Yun Kim: First, congrats on a solid execution. Sumedh, good to see continued solid bookings around new products. If you can give us some insights into the go-to-market around these new products, for instance, do you think the sales process for these new products is that primarily driven by renewal process? And also, what kind of traction are you seeing with new customers for these new products?
Sumedh Thakar: Yes. I mean, as we talked about it, right, if you look at batch management, cybersecurity asset management, 24% of LTM net new bookings is basically coming from these products. And so this is really thanks to the execution in sales enablement, sales training that Dino and team have been really focusing on is the ability for our sellers to go in and not have the conversation of, oh, our scanner is a little bit better than the other scanner, really to talk about the comprehensive ROI of saying you cannot scan without an inventory, and there is no point of scanning if you don’t patch things. And so Qualys is the only platform that is really providing the ability to have all of these three together. And so in this market, that is what is helping customers make the decision to say, even if they may be satisfied with the current scanner that they have from a scanning perspective, when you look at it holistically at their vulnerability management workflow, and we had the session at our QSC where we said Qualys is putting the M back in VM, is the management of vulnerability management process is important.
And so as our sellers are now going in and positioning the comprehensive packaging, and a new business is giving us advantage because then when we provide that and the sellers, the customer goes back to a competing solution, they cannot offer patch management. They’re not offering patch management. In fact, I talked to a CISO of a new logo that just came on board, and he said he did talk to our competition and said one of them is doing patch management. They said, well, then in that case, you should go to Qualys. And so we’re seeing that these new product capabilities are differentiating as we are evolving out of just a vulnerability management scanning tool, which is something that people are not focusing as much on to just say, okay, we want to scan stuff.
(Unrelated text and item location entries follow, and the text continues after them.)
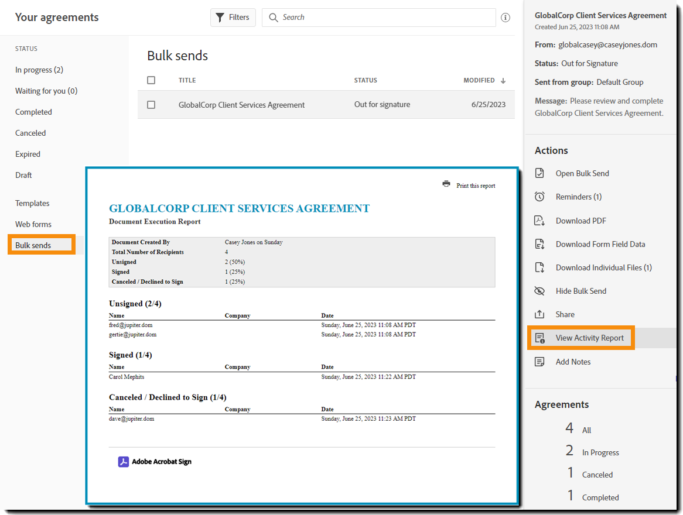Click inside the Search field
This screenshot has width=683, height=515.
[x=378, y=17]
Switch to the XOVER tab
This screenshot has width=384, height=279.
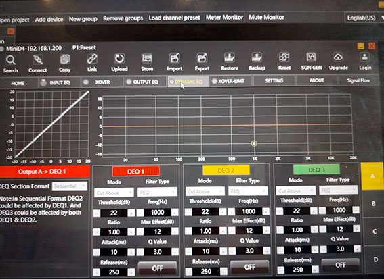(x=102, y=82)
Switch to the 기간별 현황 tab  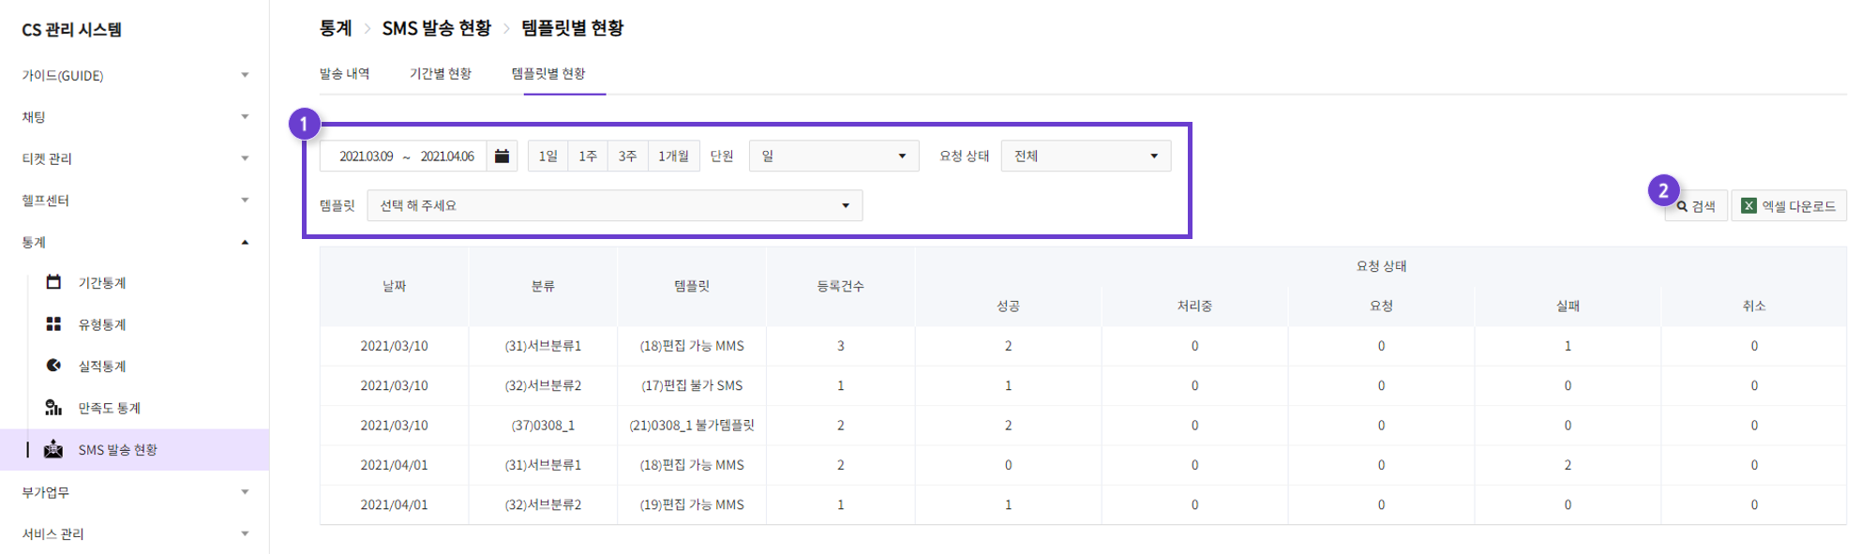[x=441, y=74]
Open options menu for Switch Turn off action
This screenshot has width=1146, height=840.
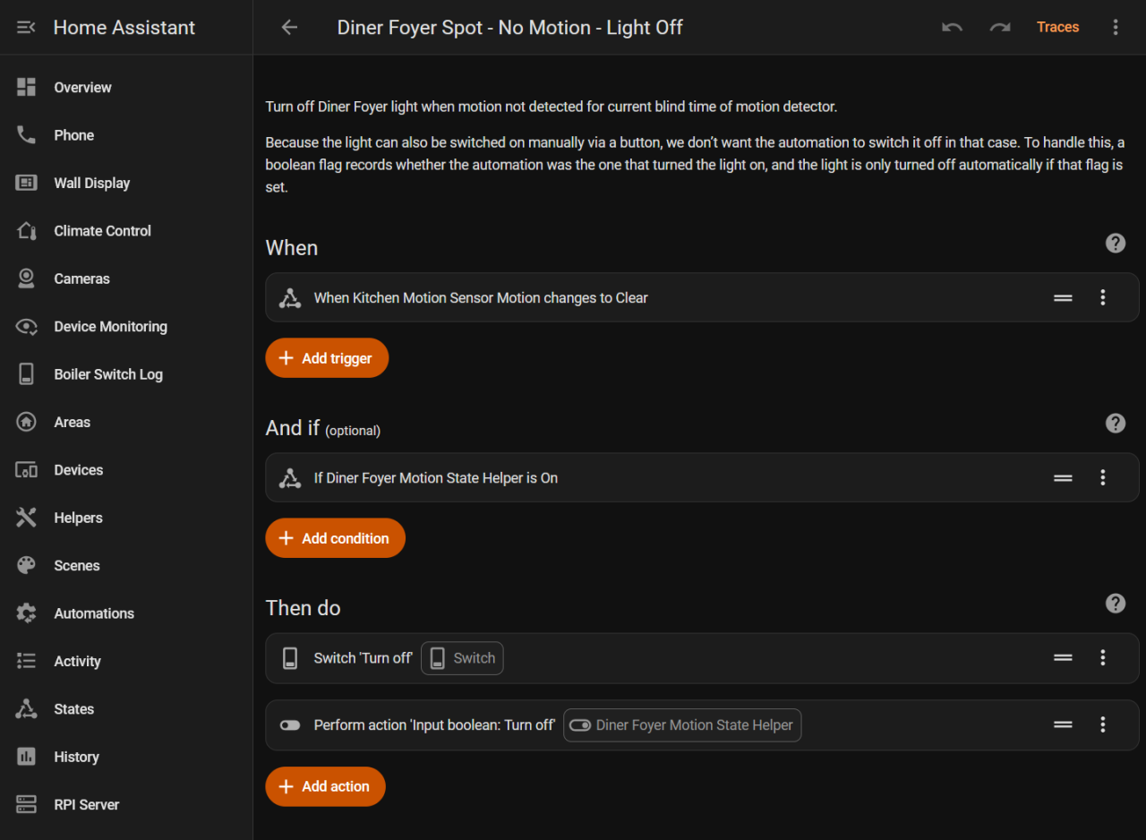(x=1103, y=658)
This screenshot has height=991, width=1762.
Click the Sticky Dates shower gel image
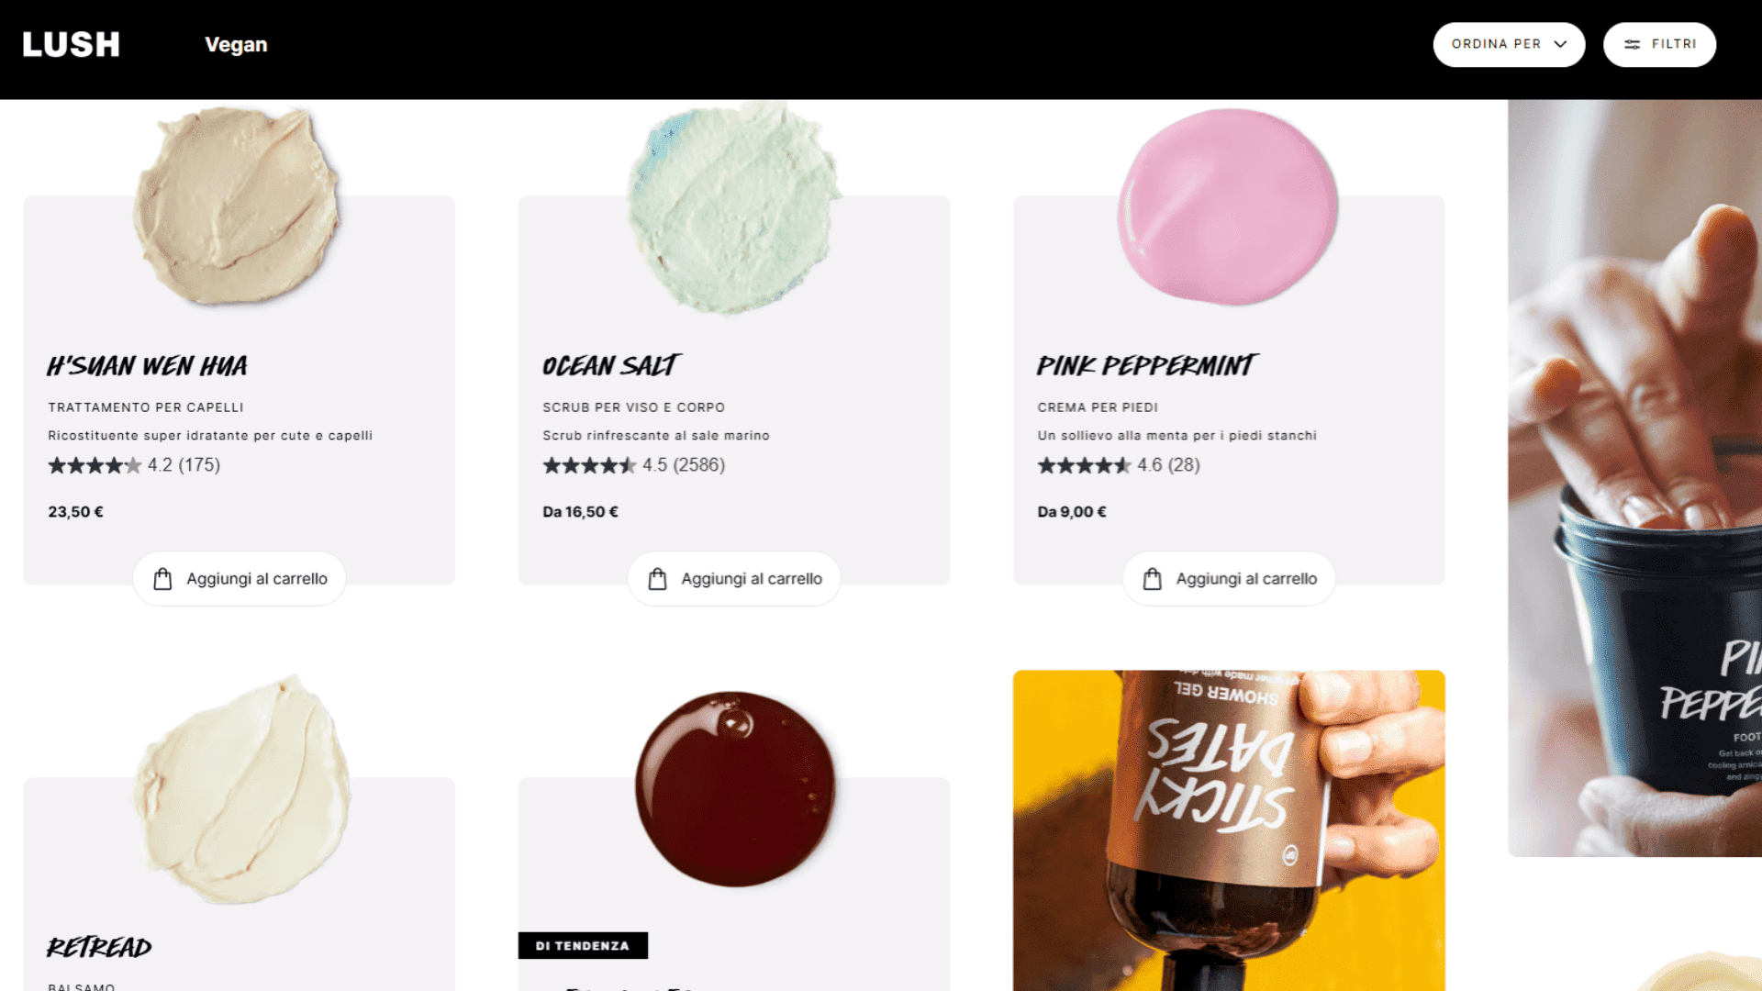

So new products are getting momentum. As I said, TotalCloud, we had a good quarter with TotalCloud and we’re happy with that right now. So we are seeing even net new business people coming to us look at to say, well, I could buy a cloud scanning only solution, but then it doesn’t scan my desktops and my laptops. So might as well go with something like Qualys, which again is providing a comprehensive solution where we’re not cloud only, though we are very good at the cloud security. We also provide the ability to assess all of your other devices as well in the same context. And so enablement has been a key focus for us this quarter, and we’ve been really putting a lot of focus on getting our sellers to articulate the newer messaging rather than just going in and saying our scanner is better than your scanner.
Yun Kim: Okay, great. Just want to make sure though, is the selling around these new products driven by the renewal process or is it independent of that?
Sumedh Thakar: Sorry, the what process?
Yun Kim: The renewal.
Sumedh Thakar: Oh, renewal?
Yun Kim: Yes. Are you selling these new products in conjunction with renewals or is it really, really independent of the renewal process?
Sumedh Thakar: No, no, both. So yes, I get the question. So the 24% that we talked about for ETM was on new bookings that come to Qualys, which is net new logos coming to Qualys, right? And then the 15% is overall that includes existing customers who are either buying additional cybersecurity asset management and patch management, or in some cases might be adjusting some of their VM spend to spend more on patching and buying more patch management. So it’s both. We’re seeing that in both places. So we are attracting net new logos because we have cybersecurity asset management and patch management, and we are also creating opportunities to upsell to existing customers these new capabilities because we don’t see that with the competition.
End ofQ&A:
Operator: We would like to thank everyone for your participation. This will conclude today’s conference call, and you may now disconnect.